I hope that the older ones lived lives that they chose,
and that peace has found them as the last chapter closes.
I’m glad that their suffering is finally done,
and happiness waits for the ones who have won.
U07.1 is the mark of the plague,
families were barred from the final fatigue.
How many hands were held by a nurse in safety gear?
Protected by masks so the virus won’t sear.
The beginning was brutal, the lessons were learned,
vaccines were made and the bridges were burned.
The sickness that took them, the numbers have now dropped.
A silence follows at the end of the stop.
V codes are for vehicles, the crash and the spin,
pedestrian, car, boat, bike, ATV, that pin.
I hope that they felt nothing, no fracture, no scream,
that a guardian spirit snatched them from the dream.
I hope that the transition was swift and kind,
leaving no lingering pain in the mind.
X60 to X64, the self-poisoning hand,
the drugs and the meds in the blood on the sand.
My high school best friend, lost to opioid’s grip,
an overdose finally took her on the trip.
Was there something I could have done?
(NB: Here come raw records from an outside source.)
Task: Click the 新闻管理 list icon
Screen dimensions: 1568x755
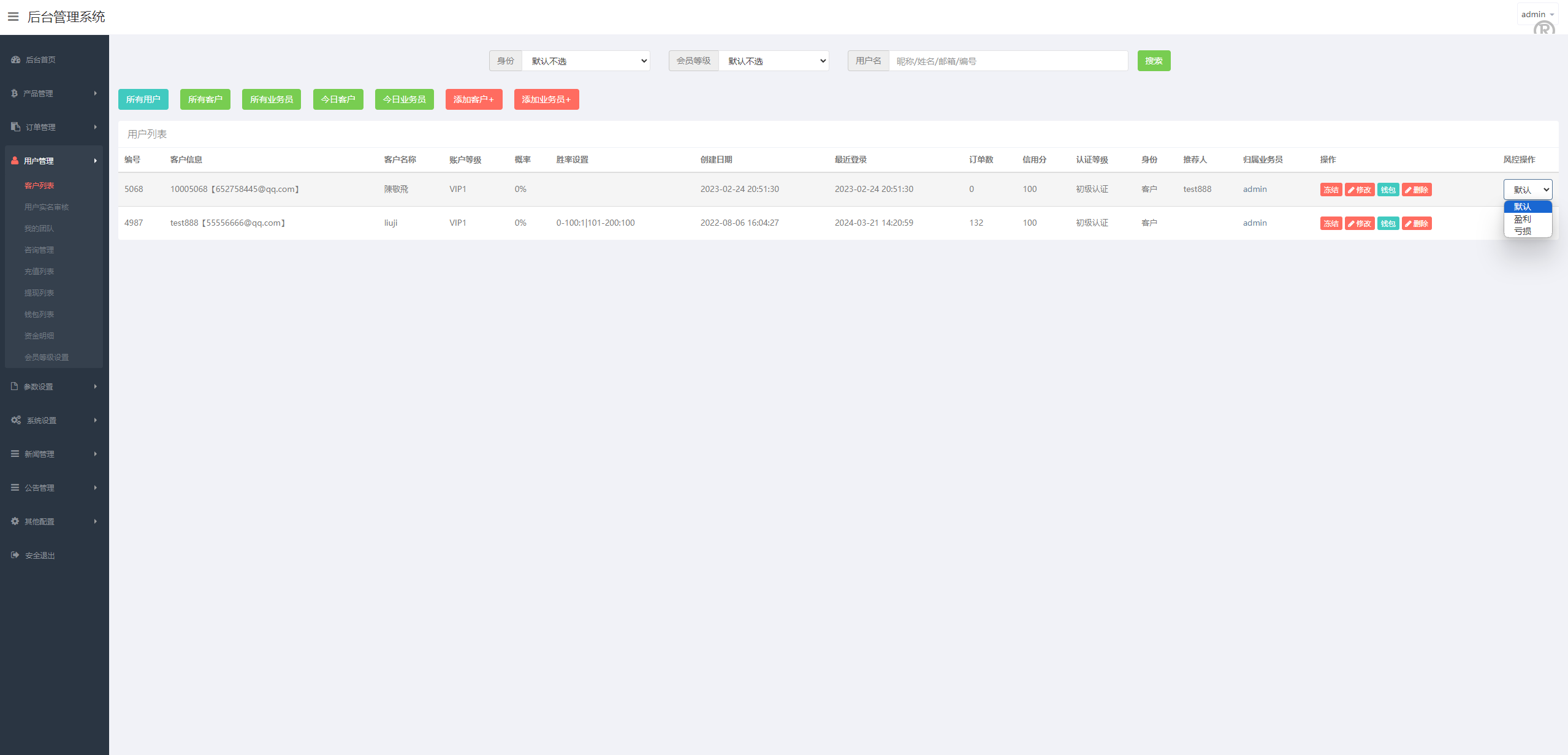Action: tap(15, 454)
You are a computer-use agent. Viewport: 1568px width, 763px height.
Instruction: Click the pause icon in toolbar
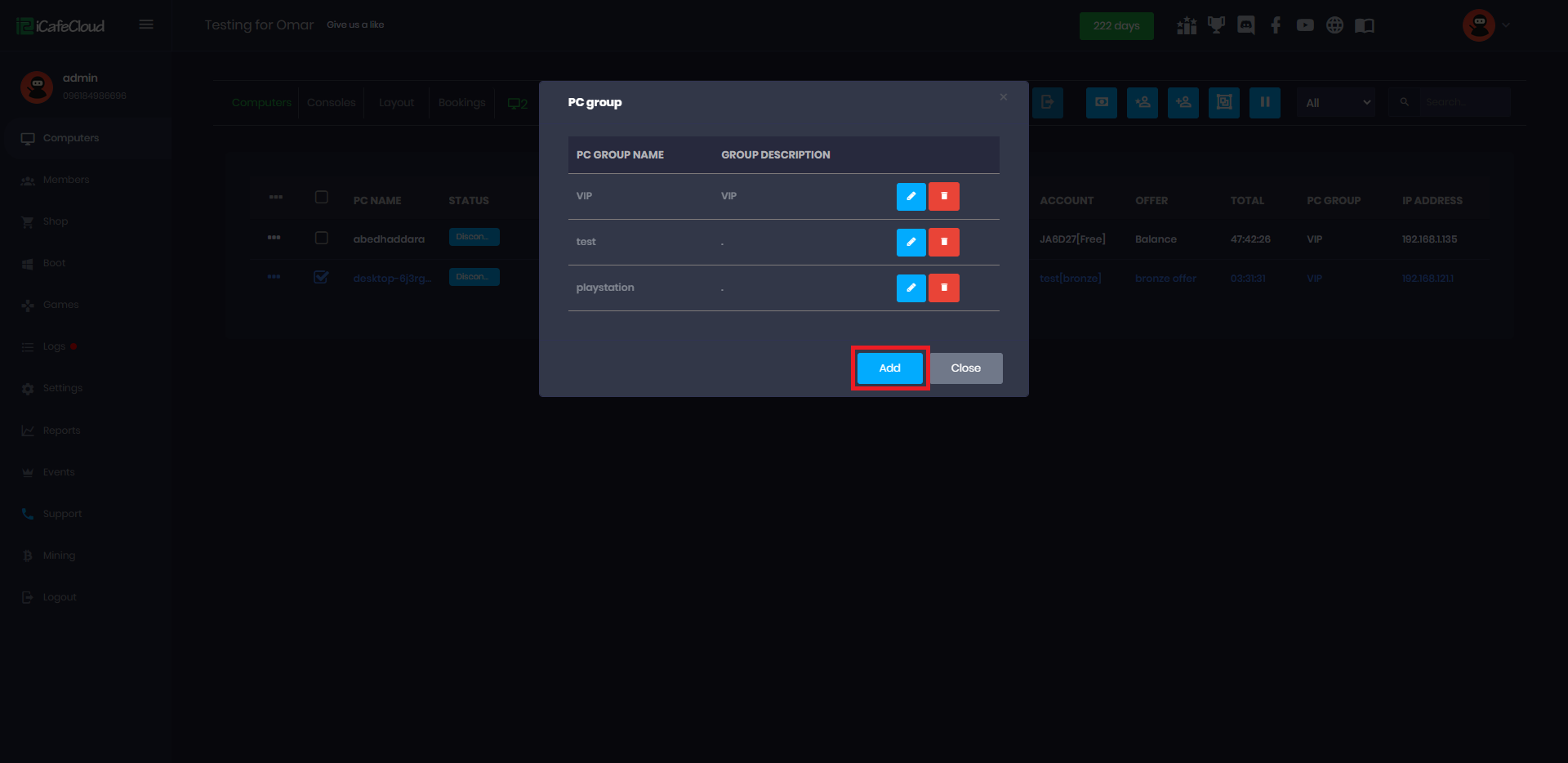pyautogui.click(x=1264, y=102)
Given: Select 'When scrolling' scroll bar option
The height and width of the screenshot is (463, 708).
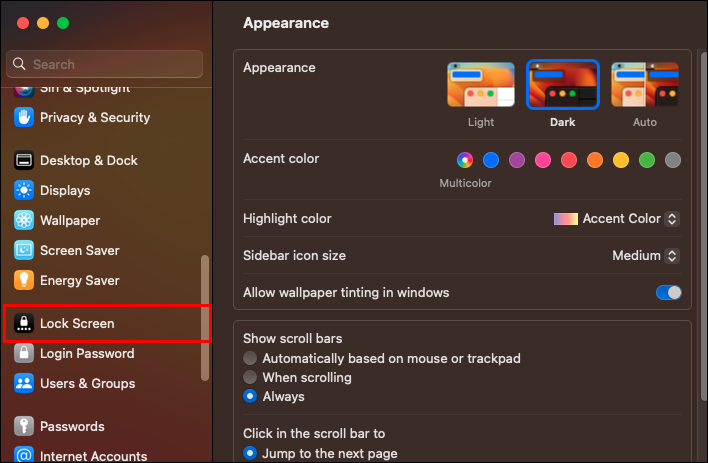Looking at the screenshot, I should 251,377.
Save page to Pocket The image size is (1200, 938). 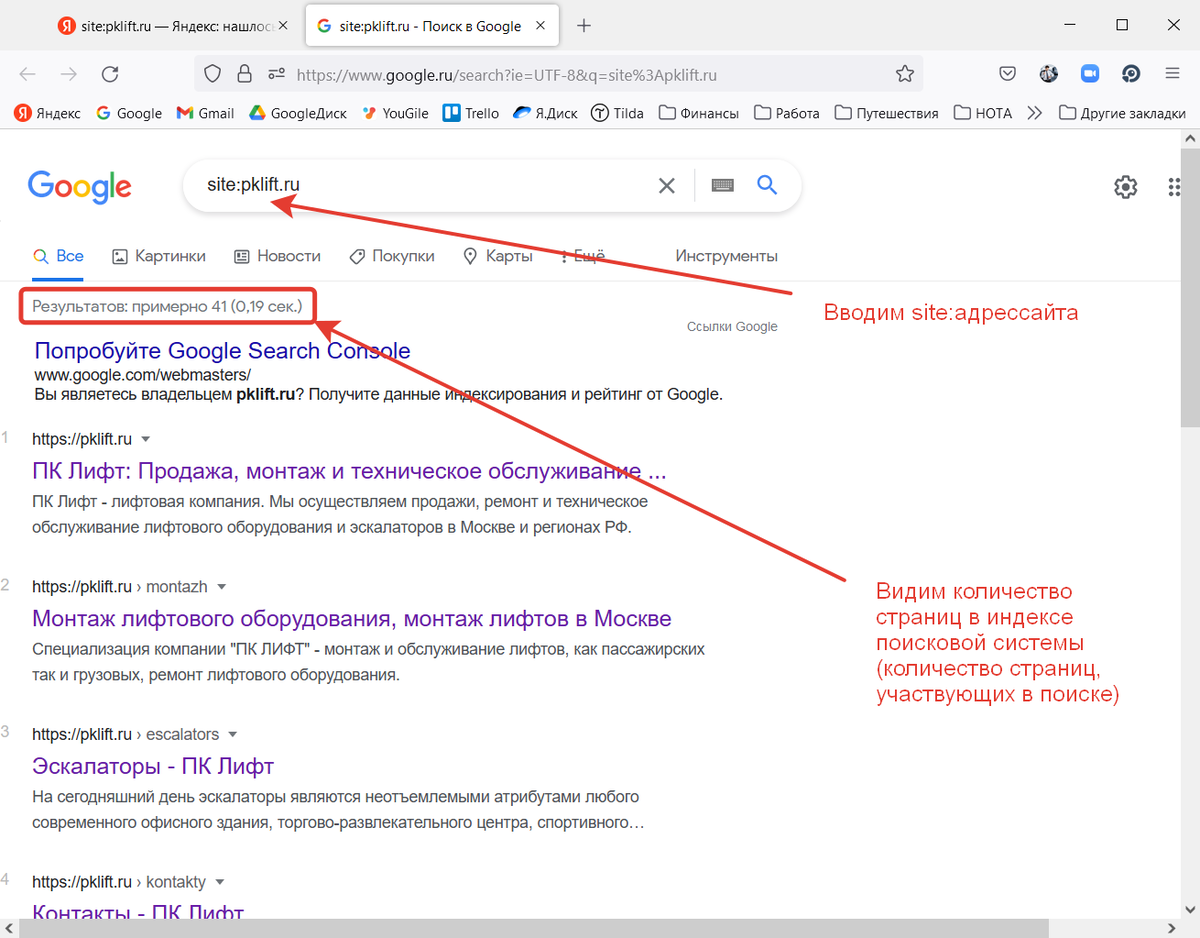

Could I have been near?
The questions I ask are the ones I still fear.
I blame pharmaceuticals, the monsters of greed
who refuse accountability for the foul deed.
Did the doctors cut her off? Did she turn to the street?
I will never have answers, the silence is complete.
X70 to X73, the self-harm and rope,
the weapons, the hanging, the water, the hope
to end it all quickly. I wonder if we,
the medical industry, could have been free
to help them much sooner. I wonder what ledge
they stood on, the same one where I was on the edge?
Looking down, wanting to surrender the fight,
to let go of the hurt and give up on the light.
But a voice whispered, “Look up, see the beauty around,”
and I stepped back with hope on that treacherous ground.
R99 is the code for the death that is strange,
with no reason, no history, nothing to change
the fact that the young and the old die,
leaving loved ones to ask the eternal why.
They are taken in silence, a thief in the night,
leaving nothing behind but a fading light.
I am the final Reaper, I mark the deceased,
I enter the date and the cause of the beast.
So many codes, but just a code in the end,
I close their chart, a life no more to defend.
Their names are forgotten by me, the clerk,
as I turn to the next task, the next piece of work.